The banquet room in Fort Collins is packed. Buzzing with love, excitement and devotion. Anne Lamott fans are fiercely loyal. I bet a lot of us came to check out her man, Neal, to make sure he looks good enough for our Annie. (He is, I checked, they’re happily married now.) At the back of the room, everyone, mostly women, mostly middle-aged, is crowded around a table and are gobbling down pieces of the most enormous cake I’ve ever seen. Of course, years ago Annie gave us permission to buy way too many apple fritters at our local Safeway and furthermore, to never worry about what the person behind us might be thinking about us or our apple fritter consumption. If there is ever a talk to go to and enjoy a huge piece of cake, it’s here with Annie Lamott.


It does look amazing, especially to a certified chocoholic like myself, but I have other things on my mind. Beyond the crowd and around the corner is a long author line. Lots of people want to connect with this quirky, hilarious truth-teller with the dreads and the colorful scarfs that somehow always fall to one side when she speaks. I’ve seen her at the Boulder Bookstore a few times and I’d followed a hunch years ago and went to a writer’s conference way up in Homer, Alaska. When I’d seen that Anne Lamott was going to be the keynote speaker, I quickly cashed in some miles and booked a 45th birthday trip for myself. I had read Operating Instructions while I was on 3 months of bedrest during a high-risk pregnancy. Annie made me laugh out loud. I have since amassed a collection of all of her books and fell in serious like with Annie.

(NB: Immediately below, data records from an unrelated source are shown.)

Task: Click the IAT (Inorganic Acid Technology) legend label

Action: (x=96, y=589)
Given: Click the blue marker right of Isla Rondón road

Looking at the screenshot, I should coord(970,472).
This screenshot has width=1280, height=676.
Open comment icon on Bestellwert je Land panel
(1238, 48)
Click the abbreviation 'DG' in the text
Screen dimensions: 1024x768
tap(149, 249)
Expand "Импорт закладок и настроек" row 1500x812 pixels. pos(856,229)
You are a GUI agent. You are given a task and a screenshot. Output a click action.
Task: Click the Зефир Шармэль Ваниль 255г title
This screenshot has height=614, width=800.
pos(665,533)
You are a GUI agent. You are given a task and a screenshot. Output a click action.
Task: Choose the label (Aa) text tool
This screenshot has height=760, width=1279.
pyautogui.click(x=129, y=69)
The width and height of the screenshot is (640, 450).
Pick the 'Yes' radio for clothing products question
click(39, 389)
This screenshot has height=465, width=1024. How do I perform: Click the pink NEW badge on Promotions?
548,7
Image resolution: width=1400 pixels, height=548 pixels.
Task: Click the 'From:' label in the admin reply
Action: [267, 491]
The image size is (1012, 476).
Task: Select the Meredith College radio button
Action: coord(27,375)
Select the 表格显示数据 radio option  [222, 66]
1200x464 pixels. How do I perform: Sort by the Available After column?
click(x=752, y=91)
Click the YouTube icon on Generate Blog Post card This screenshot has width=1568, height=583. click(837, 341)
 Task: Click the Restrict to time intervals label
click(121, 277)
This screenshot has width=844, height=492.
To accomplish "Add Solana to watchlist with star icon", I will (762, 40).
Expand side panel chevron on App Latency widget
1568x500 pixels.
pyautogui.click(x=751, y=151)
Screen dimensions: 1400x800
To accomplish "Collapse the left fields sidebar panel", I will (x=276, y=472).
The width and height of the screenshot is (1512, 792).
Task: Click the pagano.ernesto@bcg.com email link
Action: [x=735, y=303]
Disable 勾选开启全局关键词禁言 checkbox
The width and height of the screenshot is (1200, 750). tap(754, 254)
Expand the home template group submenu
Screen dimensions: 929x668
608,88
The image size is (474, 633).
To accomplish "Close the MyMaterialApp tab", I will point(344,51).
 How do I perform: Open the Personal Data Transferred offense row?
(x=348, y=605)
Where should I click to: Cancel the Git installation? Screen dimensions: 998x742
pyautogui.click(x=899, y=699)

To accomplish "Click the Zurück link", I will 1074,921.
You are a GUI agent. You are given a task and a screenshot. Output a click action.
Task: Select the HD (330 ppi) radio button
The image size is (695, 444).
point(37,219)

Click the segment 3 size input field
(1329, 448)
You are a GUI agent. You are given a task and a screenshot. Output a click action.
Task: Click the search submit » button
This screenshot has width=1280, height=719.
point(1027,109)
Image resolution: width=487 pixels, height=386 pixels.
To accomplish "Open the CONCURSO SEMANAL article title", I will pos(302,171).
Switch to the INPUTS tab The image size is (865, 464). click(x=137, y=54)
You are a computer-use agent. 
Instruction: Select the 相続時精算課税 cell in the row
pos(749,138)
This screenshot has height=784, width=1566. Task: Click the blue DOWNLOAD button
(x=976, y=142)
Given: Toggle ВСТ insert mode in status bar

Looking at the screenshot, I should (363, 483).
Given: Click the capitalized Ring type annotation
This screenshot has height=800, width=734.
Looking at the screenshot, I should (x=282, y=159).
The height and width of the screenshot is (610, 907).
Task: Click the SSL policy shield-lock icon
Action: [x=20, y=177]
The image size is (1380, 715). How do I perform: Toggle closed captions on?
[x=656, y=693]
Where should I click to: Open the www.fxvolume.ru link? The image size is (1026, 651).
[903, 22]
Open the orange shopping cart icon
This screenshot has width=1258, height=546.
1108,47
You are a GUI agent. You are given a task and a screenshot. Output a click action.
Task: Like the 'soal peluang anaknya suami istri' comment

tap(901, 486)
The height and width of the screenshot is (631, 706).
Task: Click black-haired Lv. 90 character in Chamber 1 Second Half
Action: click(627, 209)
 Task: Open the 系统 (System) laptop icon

Up in Homer, I stood in line to get a book signed. I leaned over to Annie, whom I’d never met before, but I did feel like I knew her, her writing is that real, that raw, that relatable, that good. Hi Annie, here’s my rather-tattered favorite book of yours. Traveling Mercies. Hope you don’t mind signing it. It’s my favorite of yours. And you can see it’s been a lot of places with me. She laughed as she examined my taped-together bundle of paper pages. She said, oh no problem, what’s your name? and got to work. Then I leaned in conspiratorially and whispered to her, “I’m in the class of 1986 too” meaning we had gotten sober in the same year. Annie looked up and beamed at me when I told her that. There is a bit of a secret love language that is spoken between people in recovery. A pressure valve somewhere deep down gets released. Oooooh, let’s find a meeting, she said. OK, let’s do it, and I walked away.


The next day I was on my way to get a coffee when I noticed Annie in a very small computer room. I knocked, and said Hey Annie, I compiled a list of recovery meetings in town. She was delighted. We ended up having an open 12-step meeting at the hotel and I was once again reminded that we are all just people, bumbling about our business, trying to get it right.


A few months later, when Annie came to Denver for a talk, she graciously put my husband and I on a guest list, we had good seats. Annie said a warm hello to me. Actually, she kind of shouted across the room, HEY J JILL because apparently, I wore a lot of JJill shirts up in Alaska and I had a JJill top on now. OK, it wasn’t like a huge hug and dinner together, but I felt seen and remembered. A weird, sober, lovely JJill-ish connection with one of my all-time favorite writers. A writer who gives me courage to write the real, the funny, the crazy—all of it.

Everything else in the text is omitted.